- [Teks Sumber]:
########################################

HARI ini Banyuwangi genap berusia 244 tahun. Wajah Bumi Blambangan banyak yang berubah drastis pada usia mendekati dua setengah abad tersebut. Pembangunan bidang infrastruktur terus dikebut. Berkat kerja keras semua pihak, Banyuwangi kini memiliki bangunan yang cukup dibanggakan.
Sejak Abdullah Azwar Anas memimpin Banyuwangi, ikon-ikon baru terkait pembangunan infrastruktur bermunculan. Mulai sarana pariwisata, gedung olahraga, ruang terbuka hijau (RTH), hingga pendapa bupati, disulap sedemikian menarik.
Salah satu sarana olahraga yang menjadi kebanggaan adalah Stadion Diponegoro. ang menarik, gedung megah senilai 17 miliar rupiah yang pembangunannya tidak menggunakan anggaran APBD provinsi dan anggaran APBN itu kini menjadi ikon baru sektor olahraga.
Stadion Diponegoro pembangunannya hanya Rp 12 miliar yang menggunakan anggaran APBD Kabupaten dan Rp 5 miliar dari pihak ketiga sponsor, termasuk lampu penerangan senilai Rp 9 miliar. Bangunan mewah itu telah diresmikan oleh Bupati Anas sejak 28 Mei 2015 lalu.
Stadion tersebut merupakan model stadion yang dibangun secara kemitraan antara pemerintah dan swasta. Renovasi Stadion Diponegoro melibatkan arsitek nasional Budi Pradono dengan desain modern dan tradisional. Sisi menarik bangunan ini bisa dilihat dari ornamen sketsel atau partisi yang menghubungkan antara satu ruangan dengan lainnya, lalu terbuat dari bata merah yang tersusun unik.
Bukan hanya itu, dekorasi dinding luarnya terbuat dari bajaringan yang berukir penari Gandrung Banyuwangi dengan berbagai pose. Stadion Diponegoro berada di kawasan kota, tepatnya di Jalan Jaksa Agung Suprapto.
Stadion ini mulai direnovasi pada 2014 untuk menyambut event Pekan Olahraga Provinsi (PON) V Jatim 2015 tanggal 6 sampai 13 Juni lalu. Sebagai tuan rumah, Banyuwangi harus mampu menyuguhkan stadion yang representatif. Tak kurang dari 9.311 atlet dan perangkatnya tumplek blek dalam pembukaan PON.
Bupati Anas ketika meresmikan Stadion Diponegoro kala itu mengatakan, pemerintah daerah memang membuka kesempatan bagi swasta untuk membangun stadion. “Ini adalah cara baru mem bangun stadion dengan melibatkan private partnership.

########################################

- [Ketentuan Tugas]:
Teruskan tulisan tentang Stadion Diponegoro Banyuwangi di atas, mulai setelah kalimat terakhirnya.

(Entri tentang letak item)
########################################

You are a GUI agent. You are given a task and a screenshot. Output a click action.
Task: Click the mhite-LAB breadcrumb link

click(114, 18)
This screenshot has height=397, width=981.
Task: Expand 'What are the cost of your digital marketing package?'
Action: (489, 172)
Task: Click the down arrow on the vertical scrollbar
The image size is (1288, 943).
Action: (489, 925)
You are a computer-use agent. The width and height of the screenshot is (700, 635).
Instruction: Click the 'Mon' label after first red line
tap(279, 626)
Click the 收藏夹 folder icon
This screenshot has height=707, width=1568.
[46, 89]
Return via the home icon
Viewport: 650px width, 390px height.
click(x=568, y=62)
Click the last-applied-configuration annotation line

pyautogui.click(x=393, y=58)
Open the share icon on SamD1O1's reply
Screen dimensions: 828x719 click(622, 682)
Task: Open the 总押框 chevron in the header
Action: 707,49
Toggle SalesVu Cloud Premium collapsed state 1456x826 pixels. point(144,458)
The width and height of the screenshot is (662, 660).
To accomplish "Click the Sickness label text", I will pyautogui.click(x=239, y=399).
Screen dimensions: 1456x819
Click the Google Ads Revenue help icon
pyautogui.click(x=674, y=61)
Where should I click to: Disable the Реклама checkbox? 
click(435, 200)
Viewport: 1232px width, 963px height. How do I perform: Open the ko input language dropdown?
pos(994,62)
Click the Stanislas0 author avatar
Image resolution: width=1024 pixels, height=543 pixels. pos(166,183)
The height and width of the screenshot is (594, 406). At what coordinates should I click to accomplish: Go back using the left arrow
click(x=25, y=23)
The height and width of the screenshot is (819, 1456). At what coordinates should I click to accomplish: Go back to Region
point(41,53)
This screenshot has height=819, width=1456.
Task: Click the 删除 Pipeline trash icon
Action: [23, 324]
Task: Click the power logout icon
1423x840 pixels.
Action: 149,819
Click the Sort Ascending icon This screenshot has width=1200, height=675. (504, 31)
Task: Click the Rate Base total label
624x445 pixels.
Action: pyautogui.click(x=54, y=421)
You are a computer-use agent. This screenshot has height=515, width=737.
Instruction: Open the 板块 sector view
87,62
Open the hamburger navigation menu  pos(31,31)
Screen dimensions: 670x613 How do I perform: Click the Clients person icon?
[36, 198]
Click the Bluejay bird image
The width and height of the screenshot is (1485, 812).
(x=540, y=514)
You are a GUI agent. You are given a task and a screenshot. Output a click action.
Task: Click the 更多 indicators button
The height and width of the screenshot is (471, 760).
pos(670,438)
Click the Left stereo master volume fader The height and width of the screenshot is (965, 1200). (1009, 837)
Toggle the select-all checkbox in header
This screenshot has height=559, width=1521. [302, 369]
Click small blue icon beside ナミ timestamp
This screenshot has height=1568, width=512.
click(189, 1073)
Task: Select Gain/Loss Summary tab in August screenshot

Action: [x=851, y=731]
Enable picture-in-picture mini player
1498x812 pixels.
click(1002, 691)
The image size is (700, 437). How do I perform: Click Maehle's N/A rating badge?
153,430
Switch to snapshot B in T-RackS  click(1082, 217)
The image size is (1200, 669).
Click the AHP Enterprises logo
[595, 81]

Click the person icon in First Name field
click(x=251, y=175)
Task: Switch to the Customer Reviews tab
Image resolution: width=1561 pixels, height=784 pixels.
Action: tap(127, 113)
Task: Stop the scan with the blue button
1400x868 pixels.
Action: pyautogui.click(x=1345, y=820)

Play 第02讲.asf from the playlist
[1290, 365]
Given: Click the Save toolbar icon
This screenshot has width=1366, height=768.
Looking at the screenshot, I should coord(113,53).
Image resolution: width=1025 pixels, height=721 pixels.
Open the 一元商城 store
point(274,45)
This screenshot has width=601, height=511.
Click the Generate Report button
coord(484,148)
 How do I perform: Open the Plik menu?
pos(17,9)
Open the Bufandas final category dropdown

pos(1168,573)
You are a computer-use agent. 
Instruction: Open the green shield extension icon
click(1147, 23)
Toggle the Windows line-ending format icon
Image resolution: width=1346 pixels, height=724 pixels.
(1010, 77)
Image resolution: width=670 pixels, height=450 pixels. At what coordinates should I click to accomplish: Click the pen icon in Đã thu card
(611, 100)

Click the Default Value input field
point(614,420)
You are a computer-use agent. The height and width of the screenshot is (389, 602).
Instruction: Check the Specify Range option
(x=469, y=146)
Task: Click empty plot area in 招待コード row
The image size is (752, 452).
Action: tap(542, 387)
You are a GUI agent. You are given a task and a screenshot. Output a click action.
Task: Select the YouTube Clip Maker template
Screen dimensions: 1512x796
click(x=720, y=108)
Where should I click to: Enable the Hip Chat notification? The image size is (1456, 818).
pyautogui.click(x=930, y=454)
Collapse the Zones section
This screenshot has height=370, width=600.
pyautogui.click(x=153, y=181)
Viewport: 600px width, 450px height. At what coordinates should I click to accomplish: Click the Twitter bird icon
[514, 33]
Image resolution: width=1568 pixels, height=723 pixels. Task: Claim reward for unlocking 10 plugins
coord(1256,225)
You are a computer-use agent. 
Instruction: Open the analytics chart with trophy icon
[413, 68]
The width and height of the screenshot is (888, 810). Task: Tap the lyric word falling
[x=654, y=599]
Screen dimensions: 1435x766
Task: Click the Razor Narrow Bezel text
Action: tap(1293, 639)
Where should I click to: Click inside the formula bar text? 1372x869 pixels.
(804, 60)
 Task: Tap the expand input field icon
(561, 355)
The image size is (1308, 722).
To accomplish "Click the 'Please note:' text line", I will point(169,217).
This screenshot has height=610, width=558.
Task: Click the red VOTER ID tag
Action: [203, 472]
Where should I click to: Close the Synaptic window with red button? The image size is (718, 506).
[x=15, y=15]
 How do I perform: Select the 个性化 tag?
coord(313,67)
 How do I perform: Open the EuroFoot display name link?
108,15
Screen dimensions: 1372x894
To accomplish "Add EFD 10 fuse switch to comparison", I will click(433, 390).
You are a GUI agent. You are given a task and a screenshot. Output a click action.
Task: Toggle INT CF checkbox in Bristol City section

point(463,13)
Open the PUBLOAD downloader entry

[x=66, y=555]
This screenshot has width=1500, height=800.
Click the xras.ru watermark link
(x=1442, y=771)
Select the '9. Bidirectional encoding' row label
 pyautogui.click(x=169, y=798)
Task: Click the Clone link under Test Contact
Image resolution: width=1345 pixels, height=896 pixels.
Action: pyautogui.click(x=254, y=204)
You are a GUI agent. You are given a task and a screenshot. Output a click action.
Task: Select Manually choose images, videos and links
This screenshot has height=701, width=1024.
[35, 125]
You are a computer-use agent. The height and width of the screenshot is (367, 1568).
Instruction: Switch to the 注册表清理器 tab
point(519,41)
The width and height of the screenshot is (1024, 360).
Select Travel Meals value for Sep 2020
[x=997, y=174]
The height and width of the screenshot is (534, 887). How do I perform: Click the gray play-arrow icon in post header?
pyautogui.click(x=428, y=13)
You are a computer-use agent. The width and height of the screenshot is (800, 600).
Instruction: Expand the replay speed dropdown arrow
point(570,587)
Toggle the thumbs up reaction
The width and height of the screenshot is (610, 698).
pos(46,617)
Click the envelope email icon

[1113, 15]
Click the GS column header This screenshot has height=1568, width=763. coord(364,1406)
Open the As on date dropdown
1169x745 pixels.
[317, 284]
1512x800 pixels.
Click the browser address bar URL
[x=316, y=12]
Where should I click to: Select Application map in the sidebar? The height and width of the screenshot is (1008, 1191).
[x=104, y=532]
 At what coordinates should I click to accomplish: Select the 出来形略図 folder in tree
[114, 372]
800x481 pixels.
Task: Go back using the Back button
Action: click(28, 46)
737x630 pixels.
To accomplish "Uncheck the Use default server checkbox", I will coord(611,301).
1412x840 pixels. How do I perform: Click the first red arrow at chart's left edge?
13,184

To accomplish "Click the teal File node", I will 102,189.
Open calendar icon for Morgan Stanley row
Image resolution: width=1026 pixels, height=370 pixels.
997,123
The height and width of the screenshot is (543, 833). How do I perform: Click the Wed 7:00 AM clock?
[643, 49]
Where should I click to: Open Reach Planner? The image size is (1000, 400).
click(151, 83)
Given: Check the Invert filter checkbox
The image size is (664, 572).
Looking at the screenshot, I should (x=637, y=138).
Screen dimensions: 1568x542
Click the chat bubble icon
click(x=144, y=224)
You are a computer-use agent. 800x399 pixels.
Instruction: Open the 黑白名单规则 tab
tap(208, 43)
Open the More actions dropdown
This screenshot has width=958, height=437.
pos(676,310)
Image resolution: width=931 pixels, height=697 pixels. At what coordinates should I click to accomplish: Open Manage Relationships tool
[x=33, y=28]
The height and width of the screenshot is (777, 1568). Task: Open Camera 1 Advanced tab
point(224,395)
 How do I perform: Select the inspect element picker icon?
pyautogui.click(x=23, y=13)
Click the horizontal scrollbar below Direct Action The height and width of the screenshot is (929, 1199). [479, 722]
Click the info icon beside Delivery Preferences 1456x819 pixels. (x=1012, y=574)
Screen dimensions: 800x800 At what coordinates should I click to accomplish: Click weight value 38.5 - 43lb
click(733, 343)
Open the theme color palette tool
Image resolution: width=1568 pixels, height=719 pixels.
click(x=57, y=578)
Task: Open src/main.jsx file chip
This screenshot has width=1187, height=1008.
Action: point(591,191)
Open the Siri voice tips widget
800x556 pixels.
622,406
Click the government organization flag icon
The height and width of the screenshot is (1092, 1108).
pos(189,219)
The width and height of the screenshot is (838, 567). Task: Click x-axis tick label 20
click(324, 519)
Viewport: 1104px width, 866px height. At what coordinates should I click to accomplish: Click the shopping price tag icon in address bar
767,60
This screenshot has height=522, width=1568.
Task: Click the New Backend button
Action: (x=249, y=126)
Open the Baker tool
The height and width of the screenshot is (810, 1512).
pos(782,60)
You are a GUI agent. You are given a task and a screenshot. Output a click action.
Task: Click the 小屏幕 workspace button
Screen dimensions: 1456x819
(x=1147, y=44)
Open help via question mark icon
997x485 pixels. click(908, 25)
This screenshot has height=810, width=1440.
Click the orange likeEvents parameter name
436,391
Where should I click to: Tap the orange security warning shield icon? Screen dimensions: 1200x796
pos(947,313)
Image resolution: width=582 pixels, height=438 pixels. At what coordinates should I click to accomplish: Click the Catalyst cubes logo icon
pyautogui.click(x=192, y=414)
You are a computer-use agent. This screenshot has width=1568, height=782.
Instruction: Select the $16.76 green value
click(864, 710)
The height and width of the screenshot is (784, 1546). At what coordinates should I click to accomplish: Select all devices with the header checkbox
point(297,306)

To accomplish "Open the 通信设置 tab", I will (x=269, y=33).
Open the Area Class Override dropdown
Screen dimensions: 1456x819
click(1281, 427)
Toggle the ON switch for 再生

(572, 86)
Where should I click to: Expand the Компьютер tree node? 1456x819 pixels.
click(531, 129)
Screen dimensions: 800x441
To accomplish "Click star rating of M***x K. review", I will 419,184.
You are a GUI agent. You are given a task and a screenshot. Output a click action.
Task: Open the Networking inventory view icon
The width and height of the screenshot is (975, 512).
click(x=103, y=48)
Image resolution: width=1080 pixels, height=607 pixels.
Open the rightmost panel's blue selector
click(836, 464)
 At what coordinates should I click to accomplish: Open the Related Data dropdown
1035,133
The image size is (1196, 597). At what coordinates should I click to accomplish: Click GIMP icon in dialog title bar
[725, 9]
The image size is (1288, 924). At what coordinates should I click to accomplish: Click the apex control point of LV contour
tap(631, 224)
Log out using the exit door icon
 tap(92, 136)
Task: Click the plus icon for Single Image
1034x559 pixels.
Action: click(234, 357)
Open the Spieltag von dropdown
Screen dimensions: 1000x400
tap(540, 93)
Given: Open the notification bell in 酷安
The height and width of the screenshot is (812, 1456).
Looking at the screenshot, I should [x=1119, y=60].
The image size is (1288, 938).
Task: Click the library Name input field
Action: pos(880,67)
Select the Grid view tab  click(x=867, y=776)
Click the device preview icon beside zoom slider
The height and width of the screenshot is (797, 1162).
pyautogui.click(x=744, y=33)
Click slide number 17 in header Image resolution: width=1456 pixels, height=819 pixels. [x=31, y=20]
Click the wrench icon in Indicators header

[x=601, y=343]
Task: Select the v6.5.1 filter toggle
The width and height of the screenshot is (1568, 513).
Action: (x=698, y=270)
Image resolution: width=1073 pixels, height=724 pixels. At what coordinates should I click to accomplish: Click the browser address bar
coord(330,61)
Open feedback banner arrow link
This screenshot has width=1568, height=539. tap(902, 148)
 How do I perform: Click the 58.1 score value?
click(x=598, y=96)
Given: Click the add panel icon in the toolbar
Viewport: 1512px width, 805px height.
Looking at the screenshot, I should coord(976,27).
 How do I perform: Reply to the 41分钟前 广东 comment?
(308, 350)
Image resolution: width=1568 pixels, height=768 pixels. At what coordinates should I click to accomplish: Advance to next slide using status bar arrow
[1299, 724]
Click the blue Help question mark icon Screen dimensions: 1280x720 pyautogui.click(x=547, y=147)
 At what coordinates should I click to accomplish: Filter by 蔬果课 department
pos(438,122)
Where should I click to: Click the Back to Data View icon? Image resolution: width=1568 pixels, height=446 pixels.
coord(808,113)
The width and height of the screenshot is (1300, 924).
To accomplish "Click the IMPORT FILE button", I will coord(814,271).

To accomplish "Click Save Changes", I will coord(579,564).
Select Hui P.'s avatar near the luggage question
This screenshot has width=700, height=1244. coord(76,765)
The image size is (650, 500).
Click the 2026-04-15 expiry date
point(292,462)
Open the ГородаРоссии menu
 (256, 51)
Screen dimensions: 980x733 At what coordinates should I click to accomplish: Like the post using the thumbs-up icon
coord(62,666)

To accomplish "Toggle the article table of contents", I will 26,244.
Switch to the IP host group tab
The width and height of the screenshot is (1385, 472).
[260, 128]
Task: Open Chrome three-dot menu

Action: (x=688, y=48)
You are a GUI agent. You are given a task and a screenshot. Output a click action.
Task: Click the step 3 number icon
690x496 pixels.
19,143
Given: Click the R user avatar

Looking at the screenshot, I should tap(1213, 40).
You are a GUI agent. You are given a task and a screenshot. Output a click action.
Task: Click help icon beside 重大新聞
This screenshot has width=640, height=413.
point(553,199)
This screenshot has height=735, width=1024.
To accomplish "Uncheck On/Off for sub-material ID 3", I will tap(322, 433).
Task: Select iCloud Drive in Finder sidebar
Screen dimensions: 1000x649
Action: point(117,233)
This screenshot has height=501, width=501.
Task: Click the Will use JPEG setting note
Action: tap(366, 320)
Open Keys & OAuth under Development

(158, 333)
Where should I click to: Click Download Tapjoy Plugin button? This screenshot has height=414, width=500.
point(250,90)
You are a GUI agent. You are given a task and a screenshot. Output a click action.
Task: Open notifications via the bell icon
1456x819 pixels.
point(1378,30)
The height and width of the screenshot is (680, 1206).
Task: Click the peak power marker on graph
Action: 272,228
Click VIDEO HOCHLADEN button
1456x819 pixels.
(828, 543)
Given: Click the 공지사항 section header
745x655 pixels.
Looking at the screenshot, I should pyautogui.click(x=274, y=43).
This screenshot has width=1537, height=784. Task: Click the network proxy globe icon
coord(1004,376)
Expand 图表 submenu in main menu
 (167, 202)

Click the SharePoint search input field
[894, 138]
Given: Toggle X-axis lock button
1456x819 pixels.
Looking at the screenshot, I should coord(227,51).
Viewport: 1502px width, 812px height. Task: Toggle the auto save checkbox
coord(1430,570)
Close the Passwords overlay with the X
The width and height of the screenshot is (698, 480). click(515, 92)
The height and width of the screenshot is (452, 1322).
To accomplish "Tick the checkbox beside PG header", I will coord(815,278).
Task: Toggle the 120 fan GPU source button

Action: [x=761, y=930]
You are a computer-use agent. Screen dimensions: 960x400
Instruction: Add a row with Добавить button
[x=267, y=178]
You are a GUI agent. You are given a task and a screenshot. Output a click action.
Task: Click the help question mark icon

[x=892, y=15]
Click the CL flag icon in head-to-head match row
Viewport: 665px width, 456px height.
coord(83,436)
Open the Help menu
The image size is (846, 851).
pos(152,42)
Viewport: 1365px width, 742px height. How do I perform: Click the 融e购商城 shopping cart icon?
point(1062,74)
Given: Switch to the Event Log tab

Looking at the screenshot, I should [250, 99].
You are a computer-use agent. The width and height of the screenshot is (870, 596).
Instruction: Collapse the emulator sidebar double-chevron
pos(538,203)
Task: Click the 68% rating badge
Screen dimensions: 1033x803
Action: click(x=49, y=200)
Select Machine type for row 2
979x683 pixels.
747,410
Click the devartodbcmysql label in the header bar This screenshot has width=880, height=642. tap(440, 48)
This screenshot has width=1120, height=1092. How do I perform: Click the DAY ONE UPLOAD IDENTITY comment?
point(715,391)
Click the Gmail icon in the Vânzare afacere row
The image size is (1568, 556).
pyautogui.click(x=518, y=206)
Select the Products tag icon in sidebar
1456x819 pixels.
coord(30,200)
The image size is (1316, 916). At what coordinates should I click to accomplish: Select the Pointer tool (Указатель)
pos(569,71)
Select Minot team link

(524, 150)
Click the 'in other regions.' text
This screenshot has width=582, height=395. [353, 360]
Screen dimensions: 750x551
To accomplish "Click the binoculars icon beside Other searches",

########################################

- [Jawaban Tugas]:
Seperti di sejumlah negara, stadion disponsori swasta yang kemudian namanya berhak dicantumkan sebagai nama stadion, misalnya Etihad Stadium di Manchester, Emirates Stadium di London, atau Allianz Arena di Munich Jerman,” ungkapnya kala itu.
Renovasi Stadion Diponegoro memakan waktu tiga tahun. Stadion Diponegoro memang dirombak total sejak 2012 dan semakin gencar ditata pada 2014 setelah Banyuwangi ditunjuk untuk menjadi tuan rumah Porprov Jawa Timur 2015, pada 6-13 Juni mendatang.
“Ini adalah model stadion yang dibangun secara kemitraan antara pemerintah dan swasta. Sebenarnya kita bisa saja membangun yang lebih megah dengan kapasitas lebih dari 15 ribu penonton, namun kita lebih mengutamakan nilai fungsinya,” tandas Anas kala itu.
Sepintas dipandang, Stadion Diponegoro sangat mirip dengan Allianz Arena, kandang raksasa Jerman. Stadion yang berada di tengah kota ini sudah tak “ndeso” lagi. Di tribun sebelah selatan, sudah terbangun tempat duduk penonton plus atap yang membentuk seperti kapal karet.
Persis seperti Allianz. Tergambar pula gambar hologram dari penari gandrung, tarian khas kabupaten ujung timur Pulau Jawa. Agar dapat dilangsungkan pertandingan pada malam hari, Stadion Diponegoro dilengkapi dengan lampu penerangan yang sesuai dengan aturan dari AFC.
Dimana terdapat 4 buah tower, masing-masing terdiri 30 unit lampu, sehingga akan terpasang 120 unit lampu. Setiap lampu tersebut berkapasitas 2000 watt. Pengadaan lampu tersebut didatangkan langsung dari Jerman.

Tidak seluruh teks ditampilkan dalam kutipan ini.